> **ACTIONS TO TAKE**
(A) Retype the stretch of the article on high dynamic range in industrial automation from "Industrial autonomy is" through "machine vision systems.".
(B) In one to three sentences, explain why a single exposure can fail in a scene with both dark and bright areas, according to the article on high dynamic range in industrial automation.
(C) Write what comes next in the article on high dynamic range in industrial automation, starting after its last sentence.

> **PROVIDED TEXT**
March 27, 2023


Industrial autonomy is becoming increasingly popular to increase efficiency and performance. Applications such as autonomous mobile robotics (AMR), warehouse robotics, drones, agriculture, factory inspection, and security/surveillance implement machine vision-based artificial intelligence (AI) with advanced technology to perform critical functions. Improving existing object detection and identification depends on solving the challenge of image capture in difficult lighting conditions, with objects in motion and fine detail over longer distances. onsemi’s new   sensor with embedded High Dynamic Range (eHDR) image sensor offers the features to solve the complicated design challenges engineers face when developing autonomous machine vision systems.

Importance of High Dynamic Range in Industrial Automation

Many industrial applications operate in scenes with harsh lighting that have both bright and dark areas. For example, an outdoor AMR must operate accurately in conditions with bright sun and dark regions in the same scene. A decision to trigger an alarm for a surveillance system relies on distinguishing the movement of an unauthorized person moving from the shadows to bright areas. While factory engineers control lighting to attain the ideal brightness levels where detail is required, specific warehouses may not be able to control lighting or require high redevelopment costs. Additionally, industrial robotics should be able to scale and operate in multiple locations, which potentially introduces non-deterministic lighting conditions. Drones carrying packages may do so under nighttime conditions or high-intensity sunlight. These are just a few instances where these autonomous systems must operate under scenes with high dynamic range.


The capacity of an image sensor to capture detail in both the darkest and brightest areas of an image is the dynamic range of the sensor, measured in decibels (dB). Generally speaking, 120 dB of dynamic range captures detail in all but the most extreme scenarios (automotive applications require an even higher dynamic range, especially regarding passenger safety). Such scenes with dark and bright areas using a single long exposure may oversaturate bright regions, and conversely, a single short exposure may not capture detail in dark places.

> **STORED RECORDS**
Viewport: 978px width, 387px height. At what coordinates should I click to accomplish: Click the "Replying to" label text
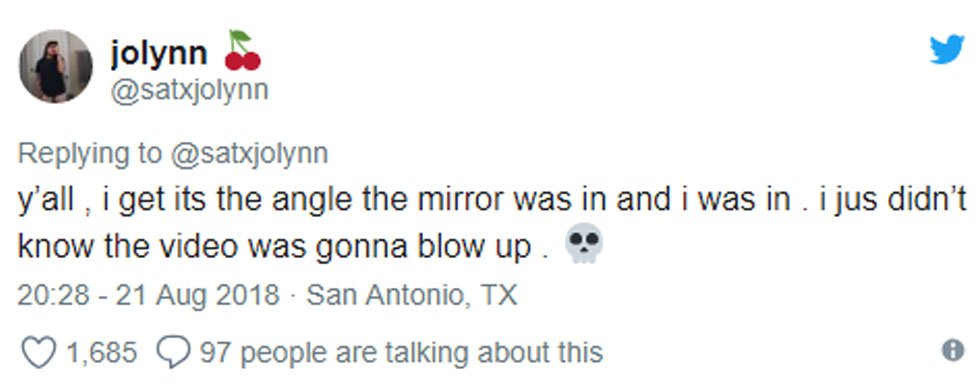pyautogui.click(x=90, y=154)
...
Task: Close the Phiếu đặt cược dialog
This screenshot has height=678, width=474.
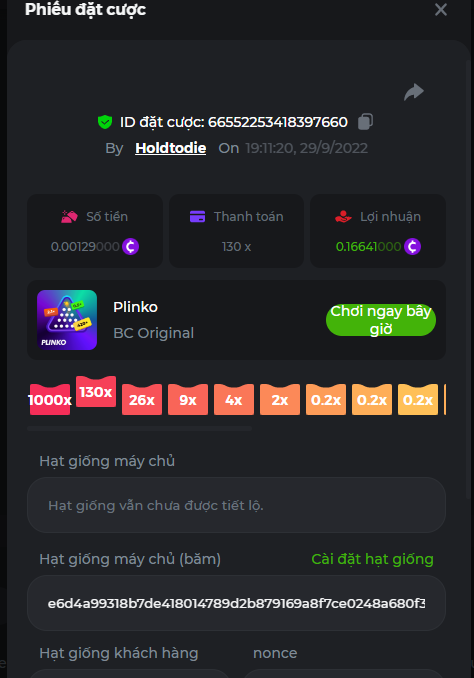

> **EXPECTED OUTPUTS**
(A)
Industrial autonomy is becoming increasingly popular to increase efficiency and performance. Applications such as autonomous mobile robotics (AMR), warehouse robotics, drones, agriculture, factory inspection, and security/surveillance implement machine vision-based artificial intelligence (AI) with advanced technology to perform critical functions. Improving existing object detection and identification depends on solving the challenge of image capture in difficult lighting conditions, with objects in motion and fine detail over longer distances. onsemi’s new   sensor with embedded High Dynamic Range (eHDR) image sensor offers the features to solve the complicated design challenges engineers face when developing autonomous machine vision systems.

(B) A single long exposure may oversaturate the bright regions of the scene. A single short exposure, in turn, may not capture detail in the dark places.

(C)
Figure 1. Image with Shorter Exposure Time Captures Detail in the Bright Areas and Loses Detail in the Dark



Figure 2. Image with Longer Exposure Time Captures Detail in Dark Areas and Loses Detail in Light Areas

Therefore, to capture detail in all regions, sensors can take many images with multiple exposures with short, medium, and long exposure times. These exposures are then combined into a single image to achieve a high dynamic range, a process called linearization. 


Figure 3. Figure 1 and Figure 2 scene now with High Dynamic Range

Now with a range of detail from light to dark, AI recognition systems can improve identification and recognition performance.

The High-Resolution Challenge

More extended distance recognition and more detailed images require higher resolutions.    Between five to ten meters away from an object, 1080p is insufficient to provide the detail needed to detect and classify objects. Therefore, there has been increasing demand for 4K and even higher-resolution sensors. With images of these sizes, bandwidth becomes a design challenge because the size per image rises significantly. Furthermore, a sensor that achieves 120 dB HDR needs three exposures, and 3x the effective frame rate as the sensor takes three distinct images for every frame. For example, if a sensor’s effective frame rate is 30 frames per second (fps) for three exposure HDR, the sensor array, circuitry, and output is effectively operating at 90 fps. A three-exposure-HDR 4K image at 30 fps with linearization executed in an ISP separate from the sensor requires 9000 Mbps, a challenge for processing and all but the fastest interfaces. Combining high-resolution and off-sensor HDR is a difficult challenge for a camera system.



Figure 4. A Typical High Dynamic Range Architecture Sends Multiple Images over the Interface between the Image Sensor and ISP, potentially Straining or Exceeding the Available Bandwidth at High Resolutions

To alleviate both issues, the onsemi AR0822 intelligently embeds the high-dynamic range by integrating real-time linearization into the sensor. By doing so, conventional processing and interfacing, even for higher resolutions, is now more achievable.



Figure 5. An AR0822 Embedded High Dynamic Range (eHDR) Image Sensor

Motion and LED Lighting Artifacts

Artifacts are introduced in the HDR images because three exposures are taken at different points in time. The locations of fast-moving objects (angular velocity) will slightly differ among the various exposures.



Figure 6. A fan rotating showing motion artifacts from multi-exposure HDR

Additionally, scenes with LED lighting can introduce additional artifacts. LEDs turn on and off at a frequency that cameras can see to conserve energy, but not the human eye. An LED might be on during the first exposure and off during the second and third, resulting in different light levels among the multiple exposures and images.  



Figure 7. An LED light box with two columns lit, the difference in intensity is an LED flicker artifact

AR0822 eHDR includes “intelligent linearization” to address these artifacts caused by multi-exposure frame combination. This is possible by sensing the difference in signal level captured by different exposures within a frame and thus trying to reduce the artifact commonly caused by motion or LED flicker.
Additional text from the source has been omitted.